In a word processor, the registers are used to store words or phrases, and the accumulator stores the actual processed words. The two parts work together by adding the processed words into the accumulator, which in turn adds them to the register. When an instruction is entered into the machine, the accumulator is set to “go to” or “read” the next instruction, and the register is then in the full form. When the instruction is complete, the register is set to “close out” the instruction, and the processor goes into a protected mode, where only specific commands will come into play. In this way, the computer memory maintains only a specified memory data register at any one time.

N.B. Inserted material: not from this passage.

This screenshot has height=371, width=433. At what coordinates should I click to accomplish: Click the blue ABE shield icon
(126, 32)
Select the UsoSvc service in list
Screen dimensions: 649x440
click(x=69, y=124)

In a microprocessor, registers are used to store or retrieve instructions, program control data used for I/O purposes. Instructions are fed into the microprocessor from a host computer through a bus, and the computer memory retrieves and executes the instructions. Because registers are arranged on a horizontal line, the horizontal data flow represents a logical transaction, while the vertical lines represent the actual data transferred to and from the registers.

There are a number of different types of registers in a computer instruction set. They are: shift registers, bit shifts, nibbles, bytes, sectors, words, and ticks. A shift register moves a bit or a group of bits without changing them, while an byte and a nibble are the same thing. A sector is a two-dimensional area of memory on a motherboard or processor. Word and tick marks the start of each block of memory. At the end of each block of memory is a register that contains the value that was stored in the last instruction executed.

The instruction list is the collection of all computer instructions, called an instruction list, which occurs either at the top of an instruction block, or at the end. The stack pointer, which is always pointed to by the address stored in the current instruction, points to the beginning of the next instruction in the instruction list. The term of the current instruction refers to the memory location at which the current instruction is stored. An interruptible procedure call is an instruction that is entered to let the user know that a function has ended, but not yet called out.

Instruction cycles are the number of times that a virtual machine instruction is executed in a program. The program execution unit, also known as the PC, performs the actual execution of instructions contained in the program. The PC is part of the central processing unit or CPU. In a multi-core processor, multiple processors run simultaneously, using one and only single PC. A hypervisor is a software abstraction layer that acts between the user’s programming language (C/C++) and the computer hardware.